Tips for using the PSAS tool:
What's the difference?
As I've said, I've used the PSAS tool to guide my parent-teacher interviews for almost two decades now, and, truth be told, I wouldn't go into an interview without one. Using the PSAS has accomplished four great things for both the parents and for me:
i) It has given me a tool that I can use to contemplate and prepare for each scheduled interview.
ii) It has provided a tool that I can quickly use in order to facilitate spontaneous interviews.
iii) It saves the parents and me the time it would otherwise take for the parents to write down the typical suggestions, instructions, and directions that come about as a result of an interview. (This is especially useful in the digital age when we so often find ourselves describing the steps required to locate or log in to various online resources.)
iv) It clearly illustrates to the parents that a plan - an actual plan - has been considered and developed for their child.
Over the years, the parents I've met in interviews have made it abundantly clear how much they appreciate having a plan for academic success developed for their child. To be sure, these same parents regularly take the opportunity to make the observation that parent-teacher interviews often focus on identifying problems as opposed to exploring solutions, and they express their gratitude for being given the opportunity to participate in a solutions-based interview.
Without a doubt, many, many teachers have developed other wonderful solutions-based interview styles, and it's well worth our while as professionals to seek out and learn more about these other interview approaches. I'll just point out that a nice benefit to the PSAS approach resides in the fact that it clearly declares at the outset of the interview - to all the parties involved - that the focus of the interview will be on exploring strategies to help the student reach his academic goals. Moreover, the PSAS provides a tool that even the busiest teachers can utilize within highly restrictive time constraints.
If this tool sounds like something you might be interested in exploring, you can download a generic Personalized Strategy for Academic Success below. Feel free to use it as it is, or to modify the content within a new document to suit your needs.
Consider giving the PSAS approach a try for your next round of parent interviews, and let me know how it goes. Better yet, share your approaches, ideas, and suggestions by leaving a note below.
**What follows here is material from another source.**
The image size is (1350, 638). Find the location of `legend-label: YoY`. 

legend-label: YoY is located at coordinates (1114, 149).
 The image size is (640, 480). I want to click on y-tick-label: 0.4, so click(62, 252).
Do you have an iPad? Try converting the paper form of the PSAS into a digital form. (See psas for iPad example below.) I tried this recently and it worked tremendously well. The digital version can contain live hyperlinks to references and resources, and it can be emailed out to the parent right there from the interview table. Better yet, it eliminates the need for photocopying and paper-folding ahead of interviews... and that's great for both the environment and your time!